**EXTRAIT DU TEXTE**
******

Abitur : Vers des épreuves communes en Allemagne ?

, par Marjorie Even

Abitur : Vers des épreuves communes en Allemagne ?
Les élèves allemands n’arrivent pas sur les bancs de l’université avec le même bagage. - Marc Gélinas

Les débats sur le système éducatif allemand sont tout autant d’actualité qu’en France. Parmi les points soumis à controverse, la mise en commun embryonnaire et très partielle des épreuves de l’Abitur, le baccalauréat allemand, traditionnellement différentes selon les Länder, pose question sur les programmes, les méthodes d’enseignement et souligne l’hétérogénéité du niveau scolaire selon les régions.

Les seize Länder allemands, souverains dans le domaine de l’éducation et de la culture

Contrairement à la France, où un ministère de l’Éducation nationale définit les orientations pédagogiques et les programmes d’enseignement, il n’existe pas en République Fédérale d’Allemagne d’institution comparable. Et pour cause, durant la période nazie, l’école était devenue un lieu de propagande privilégié de l’idéologie national-socialiste. Aujourd’hui, chacun des Bundesländer dispose d’un ministre de l’Education et des affaires culturelles.

C’est en 1948 que le système de l’enseignement allemand trouve ses racines [1], c’est-à-dire avant même la création de la RFA et de la RDA en 1949. Les ministres de l’Education et des affaires culturelles des Länder se réunirent cette année-là une première fois, à Stuttgart, sous l’égide des représentants des zones d’occupation. Peu après, les ministres de la zone soviétique n’eurent plus le droit de prendre part à ces réunions ; néanmoins, les ministres des Länder de l’Ouest institutionnalisèrent cette réunion, qui devint « la conférence des ministres [de la RFA] de l’Education et des affaires culturelles » (Kultusministerkonferenz).

Après la Réunification, les ministres des anciens Länder de l’Est prirent à nouveau part à cette conférence. De ce fait, ce sont les seize ministres de l’Education qui coordonnent ensemble le développement de l’enseignement par des décisions et des accords. Un ministère de l’Education et de la recherche existe également au sein du gouvernement fédéral, mais les décisions de celui-ci sont peu contraignantes : les Länder sont libres de les appliquer et les intégrer dans leur législation ou non.

Ce système présente certains inconvénients

Ainsi, chaque Land choisit son programme d’enseignement, combien de temps dure une journée d’école, combien de classes il y a jusqu’au baccalauréat (entre huit et neuf), et surtout quelles épreuves les élèves doivent passer en fin de cursus, et comment ces derniers sont notés. Cela n’est pas sans poser problème lorsque les familles déménagent dans une autre région. En effet, les enfants doivent alors s’habituer à un autre enseignement et à d’autres programmes.

******

Listing de repérage des éléments affichés:
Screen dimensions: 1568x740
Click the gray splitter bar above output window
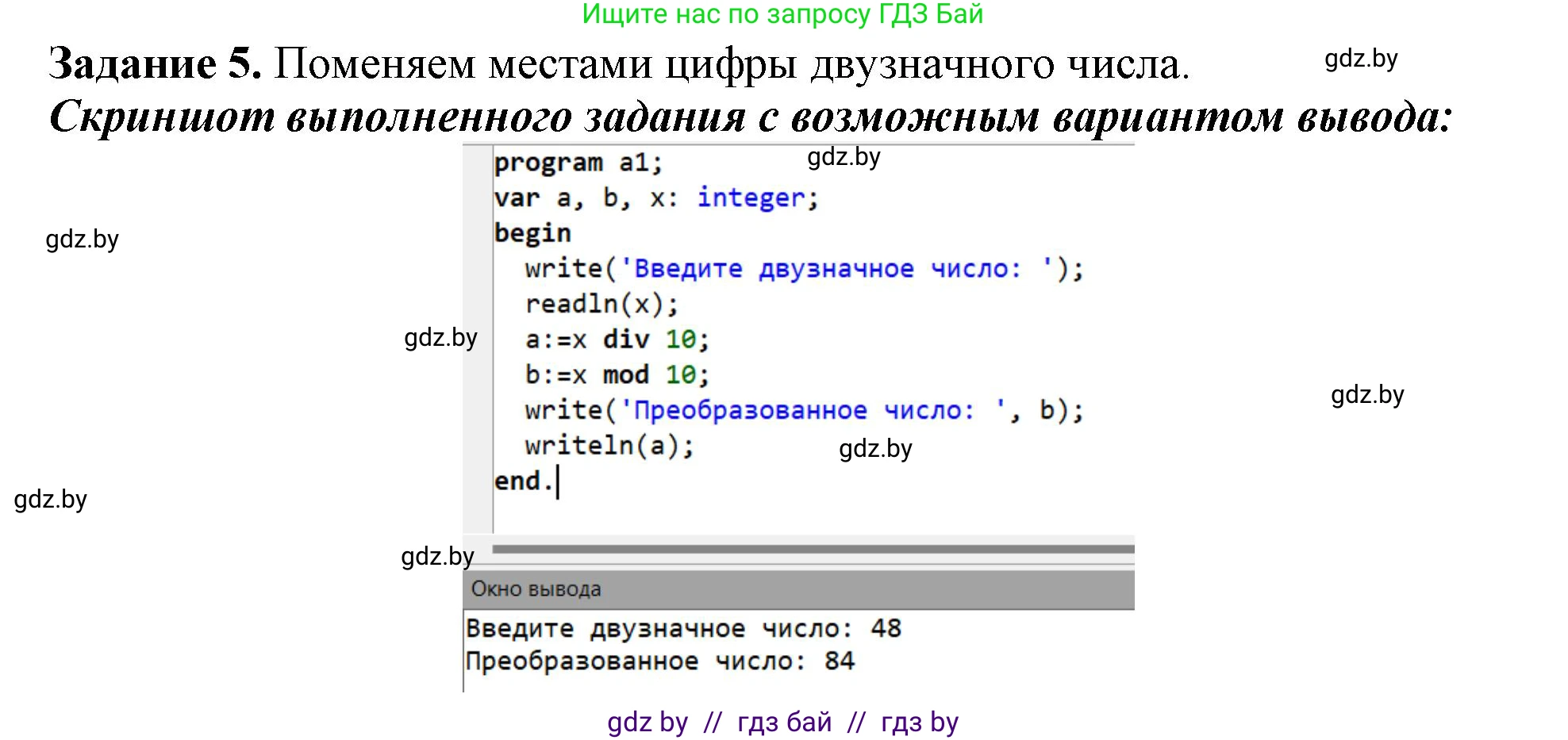[813, 549]
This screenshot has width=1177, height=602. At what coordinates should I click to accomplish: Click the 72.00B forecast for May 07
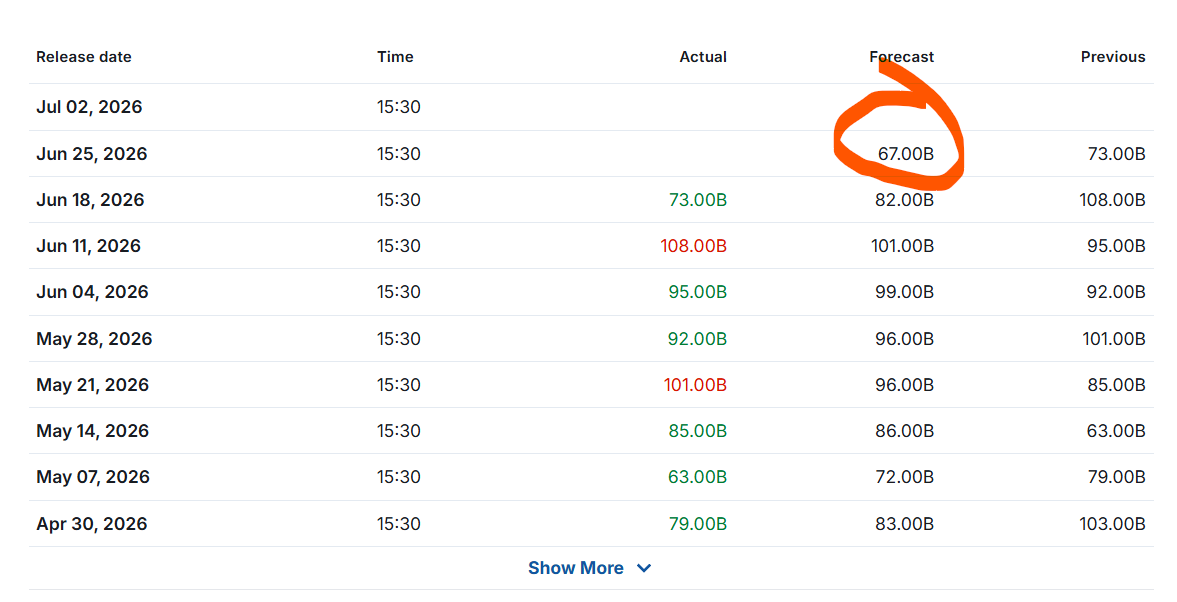click(x=905, y=477)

******

Rédigez la suite de l'article sur l'Abitur en Allemagne en reprenant après sa dernière phrase. Le listing provient d'une source distincte de l'article sur l'Abitur.

Par ailleurs, cette hétérogénéité se trouve être un inconvénient conséquent lorsque les jeunes diplômés doivent sélectionner leurs études supérieures et le Land dans lequel ils étudieront : les critères de notation étant différents selon les États-régions, les notes que les élèves ont obtenues au baccalauréat ne sont pas objectivement comparables. Le baccalauréat de Bavière étant moins aisé à obtenir, les élèves bavarois ne peuvent obtenir que difficilement des notes très élevées. A contrario, en Saxe ou en Rhénanie-du-Nord- Westphalie, il est dit que l’Abitur est facile à obtenir. Cela met de plus les Länder en compétition. Pendant longtemps, l’État de Bavière n’a pas voulu reconnaître le baccalauréat de Saxe ; aujourd’hui [2], les anciens États de l’Est apparaissent comme étant les plus performants d’Allemagne dans le domaine de l’enseignement et « devraient même montrer l’exemple à d’autres Länder » [3]. On y reconnaît en effet la très bonne prise en charge des enfants dans les jardins d’enfants et le grand panel d’écoles, où l’enseignement est réparti sur l’ensemble de la journée.

Vers un baccalauréat « national » ?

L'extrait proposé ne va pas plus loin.